Ainsi, avec le concours muet mais consistant de son cher patron, il prépara de succulents pâtés à la pâte d’amande qu’il vendit chaque semaine au marché de Moucha Bouz. Bardé des compliments de madame Matomb qui se désolait de la nième escapade de son mari.
- Il a toujours couru les jupons mais cette fois, il semble bien ne pas vouloir rentrer. Des maris pareils... Enfin vous le remplacez... avantageusement, mon bon Krev. Sans vous, qu’est-ce que je deviendrais ?
- Merci, madame, s’inclinait Krev
Il fit tant et si bien que madame lui offrit le gîte et le couvert. Et puis son propre lit.
- Deux ans sans la moindre nouvelle ! Tu avoueras que ce misérable Creuz Matomb mérite bien ce qu’on lui fait ! Se justifia la femme un soir de folie douce mêlée de souvenirs aigres.
- Ouais... Sur ce coup-là, j’ai été le plus malin ! Ricana Krev en avalant un troisième grand verre d’absinthe.
- Quel coup ?
La prudence endormie par l’alcool, il déballa sans vergogne sa saignante prouesse.
- Deux ans et tu n’as jamais rien remarqué. J’suis fort, hein ? Conclut-il
- Tu l’as vraiment mis en rondelles ?
- Vraiment ! Même que les gros os mijotent sous ton saule pleureur.
- Viens me montrer.
- Tu rigoles ? Pas en pleine nuit !
- Et comment ! Debout ou je te dénonce.
- Dans ce cas-là...
Un puissant lampadaire situé dans l’angle nord de la maison inondait entièrement le jardin de sa lumière crue.
- On y voit mieux qu’en plein jour ! Tiqua Krev. Ça craint. Les voisins...
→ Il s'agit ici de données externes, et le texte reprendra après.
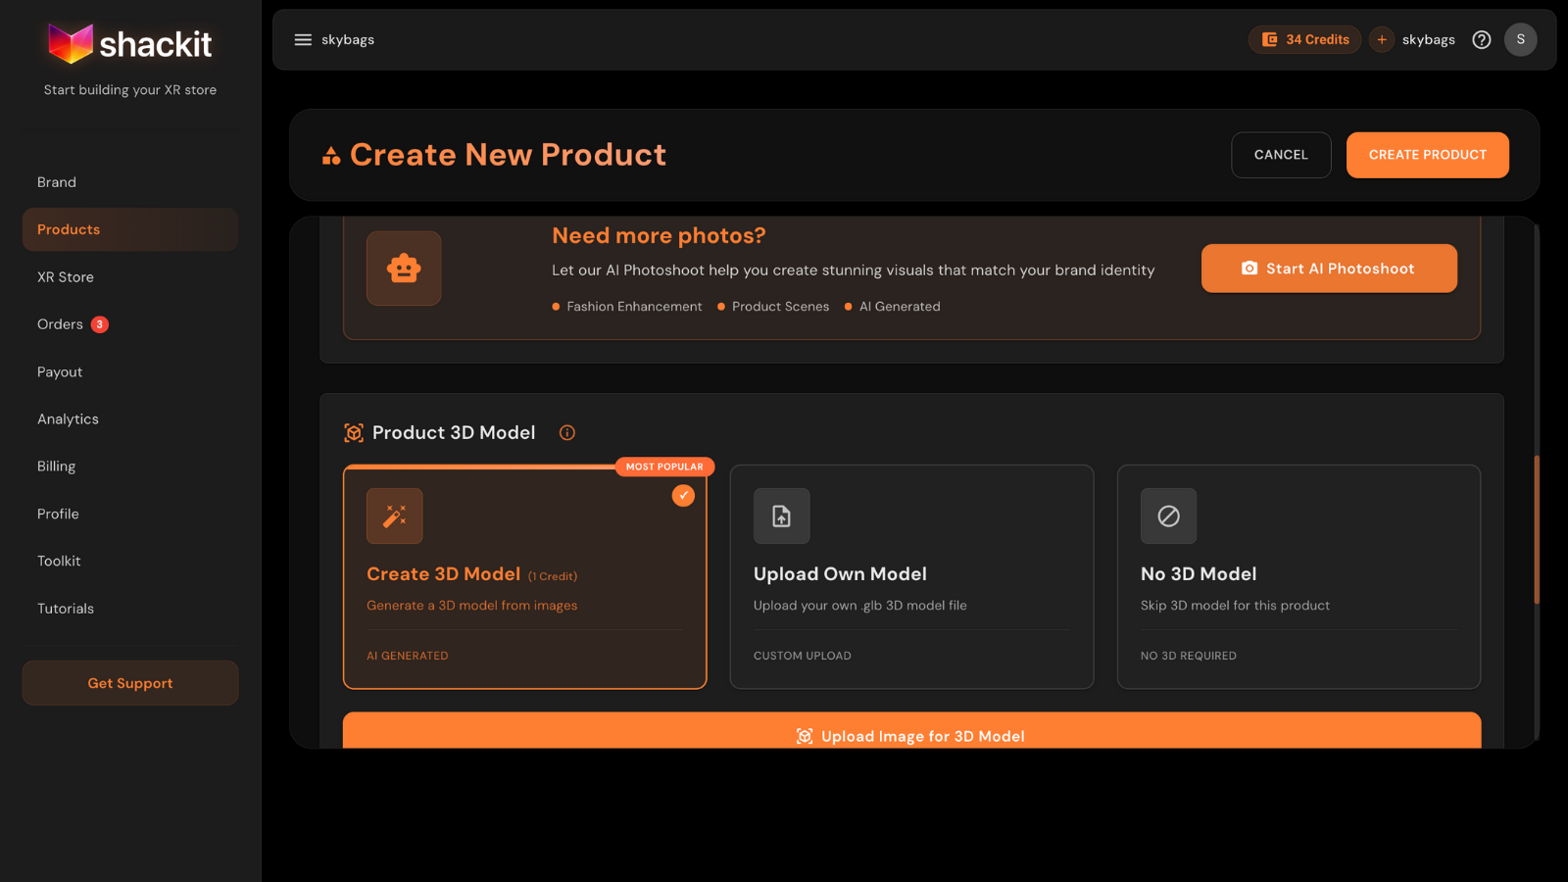
Task: Navigate to Analytics in the sidebar
Action: coord(68,418)
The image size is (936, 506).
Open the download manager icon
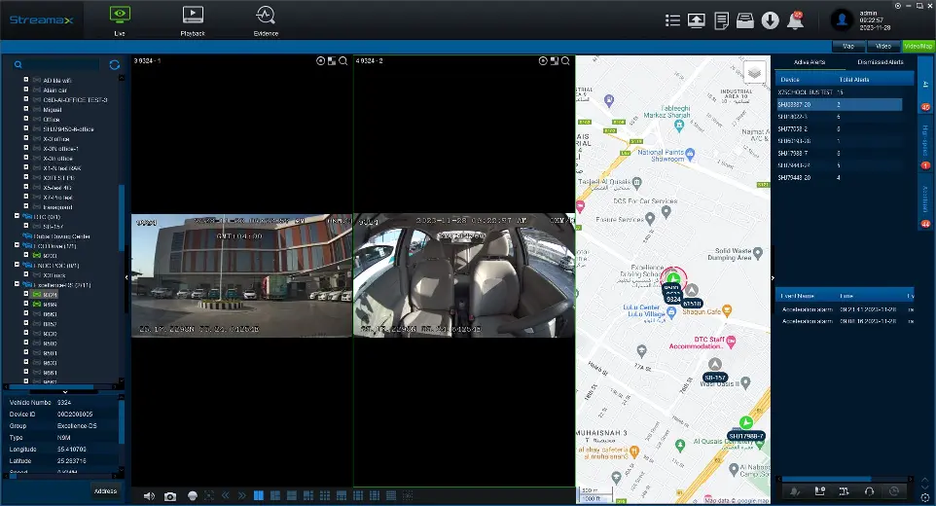(770, 19)
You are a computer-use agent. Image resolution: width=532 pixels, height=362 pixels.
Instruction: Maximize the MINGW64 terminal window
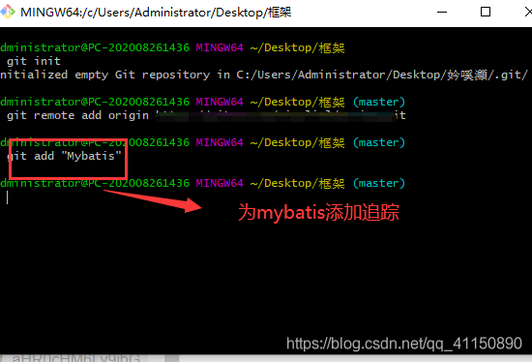(x=486, y=12)
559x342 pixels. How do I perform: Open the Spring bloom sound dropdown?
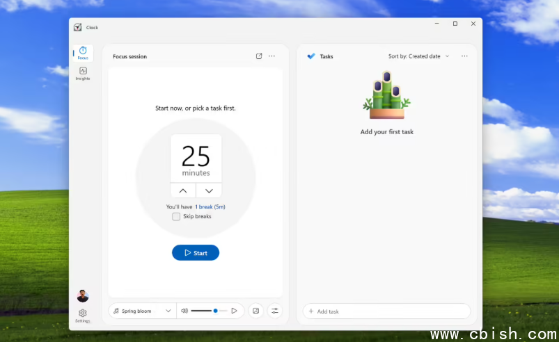tap(143, 311)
- T’occupe pas des voisins. Creuse !
Krev obéit à contrecœur. Déterra le crâne, les tibias, les péronés... Enfin, s’appuyant sur le manche de la bêche, il parut réfléchir avant de s’exclamer en riant :
- Voilà, le compte est bon !
Elle, les mains sur les hanches et les jambes écartées pour un meilleur aplomb, ne riait pas. Ce type était donc un dangereux, un fou.
- Toi, toi que je croyais timide, sensible. Je...
Elle s’empara vivement de l’outil et, la peur décuplant ses forces, en asséna un coup terrible sur la tête de l’assassin qui s’affaissa sans geindre. Elle l’approcha et l’observa une seconde, méfiante. Comme il bougeait encore, elle entreprit de le taillader avec le tranchant d’acier. Quand il fut plus que hors d’état de nuire, elle agrandit la première tombe et y regroupa les restes du patron et l’essentiel de l’ouvrier.
- Un logement pour deux suffit amplement. Essayez de vous entendre, cette fois ! Leur conseilla t-elle. Moi je suis éreintée. Je vais dormir.